Last few days there has been some exchange of posts in the 'listening thread' regarding Bach's Cello Suites performed on plucked instruments, i.e. lutes and theorbos (or the 'German theorbo') w/ Hopkinson Smith vs. Pascal Monteilhet.  In my collection, I currently have Smith doing the Violin Works on an MP3 DL and both Cello discs in a recent combined Naive wallet-box; also have the two Monteilhet recordings 'in the mail' and have owned the Nigel North 4-CD set for ages.

Now, I like all of these performers and also greatly enjoy these works on plucked instruments although this is often a controversial subject - attached are some reviews but not that many except for North.  For those liking this 'transcription exercise', who are some of your favorites among those shown below and/or any others to promote into the top tiers?  Thanks - Dave :)

   

   

calyptorhynchus

I think the Cello Suites on a lute sound wonderful. But they do sound like Cello Suites arranged for lute (except 5, of course, which was a lute suite to begin with).

But the Violin Sonatas and Partitas, I think, sound better on the lute.
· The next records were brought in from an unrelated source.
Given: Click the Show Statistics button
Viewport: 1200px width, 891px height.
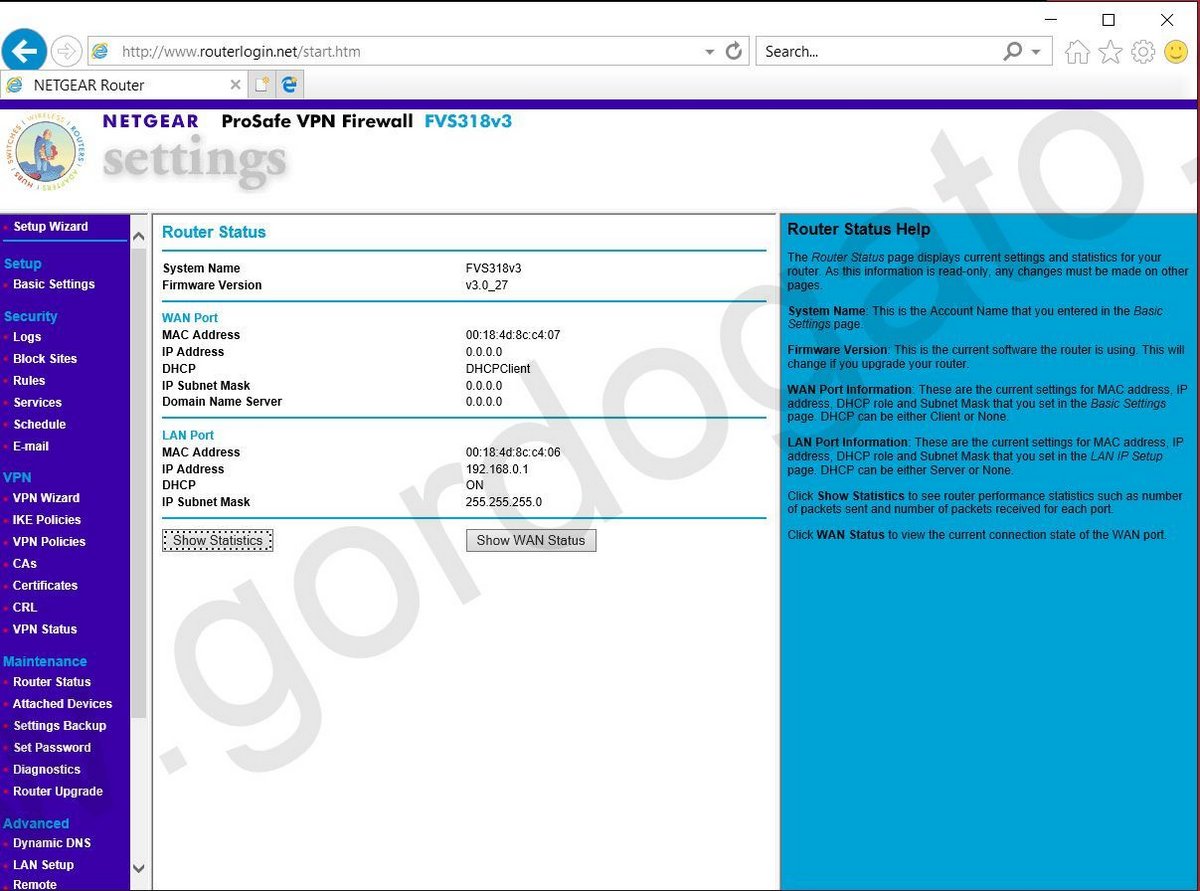Looking at the screenshot, I should coord(217,540).
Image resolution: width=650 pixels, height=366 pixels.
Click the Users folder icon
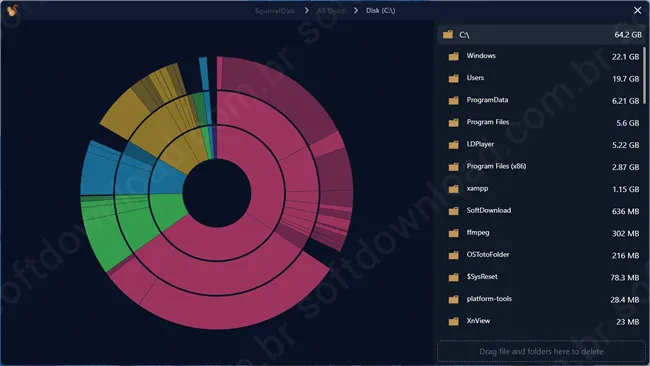coord(454,78)
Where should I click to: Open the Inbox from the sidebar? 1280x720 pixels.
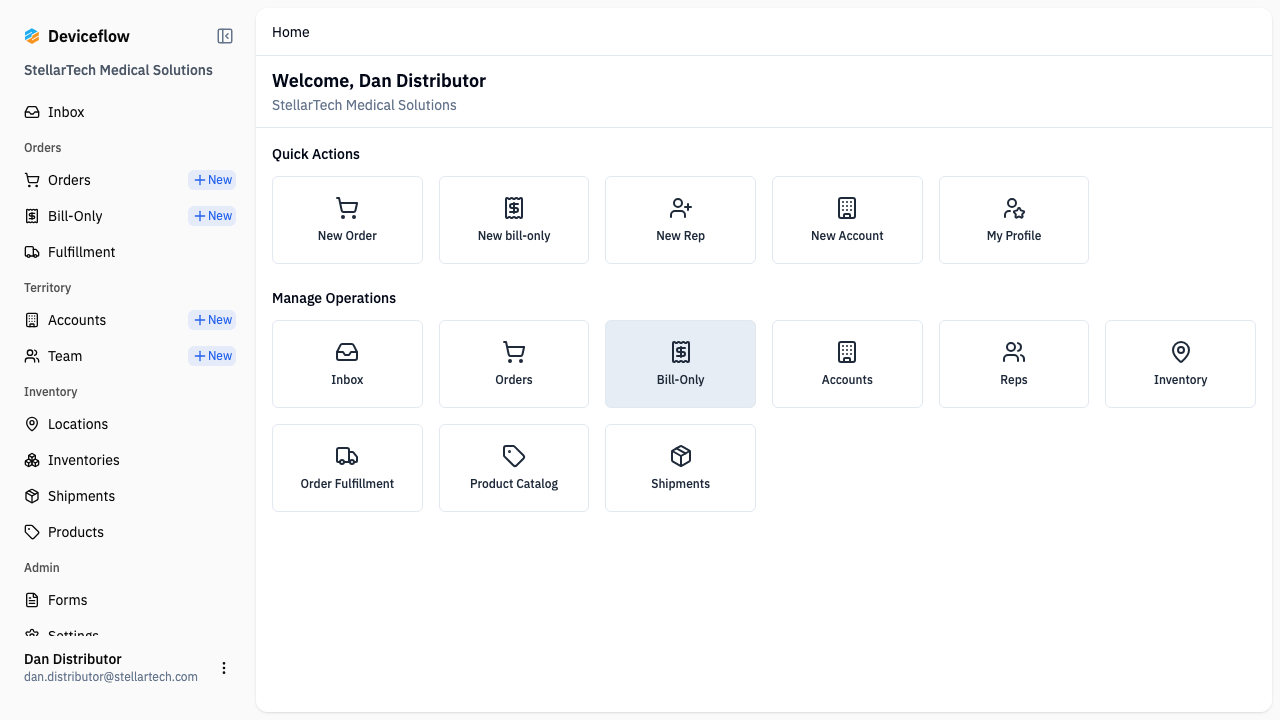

This is because it gets rid of the violiness of the originals. :-)

Hopkinson Smith for preference.
'Many men are melancholy by hearing music, but it is a pleasing melancholy that it causeth.' Robert Burton

'...is it not strange that sheepes guts should hale soules out of mens bodies?' Benedick in Much Ado About Nothing

Mandryka

Quote from: SonicMan46 on July 28, 2022, 11:07:20 AM
Bach's Violin & Cello Solo Works on Plucked Instruments - Any Fans!  8)



Yes, of Hopkinson Smith. But I have a strange feeling of déjà-vu.
Wovon man nicht sprechen kann, darüber muss man schweigen

prémont

Toyohiko Satoh did and recorded some nice transcriptions for lute of the cello suites 1,2 and 4.

https://www.prestomusic.com/classical/products/7938907--three-solo-suites
Reality trumps our fantasy far beyond imagination.

SonicMan46

Quote from: Mandryka on July 29, 2022, 01:37:04 AM
Yes, of Hopkinson Smith. But I have a strange feeling of déjà-vu.

LOL!  :laugh:  Well, of course this topic has come up in the past, but always helpful to get some new insights and possibly new recordings that may be of interest?  Dave

SonicMan46

Quote from: (: premont :) on July 29, 2022, 07:30:06 AM
Toyohiko Satoh did and recorded some nice transcriptions for lute of the cello suites 1,2 and 4.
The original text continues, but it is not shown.